Giving an agent access to tools means giving it the ability to modify files, execute arbitrary commands, and make network requests. A single hallucinated or misguided tool call can cause real damage — deleting files, force-pushing over git history, or leaking credentials into the model's context window.

Tool guards are a friction layer that sits between the agent's tool calls and their execution. Every tool call passes through a guard before it runs. The guard inspects the call parameters — the shell command, file path, or URL — and returns a verdict:

VerdictEffect
AllowThe tool call proceeds normally.
WarnThe tool call proceeds, but the verdict is logged and the agent is informed of the risk.
DenyThe tool call is blocked. The agent receives the reason and a suggestion for an alternative approach.

Each tool has its own guard with domain-specific rules:

  • Shell guard — pattern-based command evaluation using safe and destructive regex catalogs

  • File guard — path-based risk checks for read, write, edit, patch, and search operations

  • Web guard — URL and domain safety checks preventing SSRF, credential exposure, and protocol abuse

When a tool call is denied, the agent sees the reason and suggestion as tool output. This means the model can adjust its approach without user intervention (e.g using a safer command, or narrowing a file path).

Guards and Sandboxes

Tool guards are complementary to OS-level security boundaries such as sandboxes (bubblewrap, Landlock, containers). The two layers address different threat surfaces:

A sandbox constrains what the agent can do to the local environment; it cannot write outside a directory, cannot access the network, cannot read sensitive files. But many destructive operations are perfectly valid local commands that cause damage elsewhere: git push --force destroys history on the remote, uv publish pushes a package to PyPI, aws s3 rm --recursive deletes cloud storage. These commands can still execute successfully inside sandboxes that allow outbound network access, because the damage happens on a remote system.

Guards address this gap. They distinguish destructive from non-destructive use of tools like git, uv, docker, and cloud CLIs regardless of where the agent runs. A sandboxed agent still needs guards to prevent it from force-pushing a branch or publishing a package by mistake.

Trust Levels

Rather than requiring users to approve every individual tool call, guards use trust levels to control enforcement automatically. Each agent can be configured with a trust level that determines how strictly its tool calls are guarded:

LevelDescription
LowMost restrictive. Shell commands default to deny unless they match a known-safe pattern. File and web rules apply strictest verdicts. Appropriate for untested agents or sensitive environments.
Medium (default)Default-allow with destructive behavior blocking. Known-destructive commands are denied; everything else is allowed. A reasonable default for most use.
HighDefault-allow with relaxed blocking. Some rules that deny at medium trust downgrade to warnings. Appropriate for trusted agents on non-critical workspaces.

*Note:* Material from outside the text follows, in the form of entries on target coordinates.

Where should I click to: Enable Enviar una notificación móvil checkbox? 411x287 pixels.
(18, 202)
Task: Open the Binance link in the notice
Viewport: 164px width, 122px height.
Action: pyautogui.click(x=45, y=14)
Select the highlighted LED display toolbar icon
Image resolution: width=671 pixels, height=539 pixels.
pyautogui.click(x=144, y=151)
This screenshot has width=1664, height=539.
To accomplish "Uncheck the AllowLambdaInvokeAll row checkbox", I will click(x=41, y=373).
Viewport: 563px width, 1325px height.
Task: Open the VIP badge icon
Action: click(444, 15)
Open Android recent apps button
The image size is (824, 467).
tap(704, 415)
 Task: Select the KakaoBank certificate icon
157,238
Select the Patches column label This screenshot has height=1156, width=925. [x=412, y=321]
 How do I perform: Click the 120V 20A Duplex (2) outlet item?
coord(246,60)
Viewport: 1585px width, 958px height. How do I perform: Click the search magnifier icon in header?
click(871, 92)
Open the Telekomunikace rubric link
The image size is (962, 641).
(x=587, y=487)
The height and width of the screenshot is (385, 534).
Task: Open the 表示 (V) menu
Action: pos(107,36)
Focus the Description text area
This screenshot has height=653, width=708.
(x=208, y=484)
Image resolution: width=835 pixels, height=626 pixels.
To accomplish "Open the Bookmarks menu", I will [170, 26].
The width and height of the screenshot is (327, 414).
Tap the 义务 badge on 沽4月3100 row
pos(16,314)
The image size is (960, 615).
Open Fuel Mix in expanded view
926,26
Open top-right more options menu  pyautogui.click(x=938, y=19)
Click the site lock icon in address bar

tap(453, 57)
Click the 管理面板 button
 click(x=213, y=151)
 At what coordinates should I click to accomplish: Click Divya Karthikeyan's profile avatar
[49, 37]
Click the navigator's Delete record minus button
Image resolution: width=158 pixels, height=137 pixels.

This lets agents work autonomously at a level of freedom appropriate to the context, without requiring a human in the loop for every shell command or file write.

Audit

All Warn and Deny verdicts are recorded to the workspace's Stencila database (<workspace>/.stencila/db.sqlite3) for post-hoc review. Allow verdicts are never recorded.

Each audit event captures:

FieldDescription
session_idUnique identifier for the agent session
agent_nameName of the agent that made the tool call
trust_levelTrust level of the session (low, medium, high)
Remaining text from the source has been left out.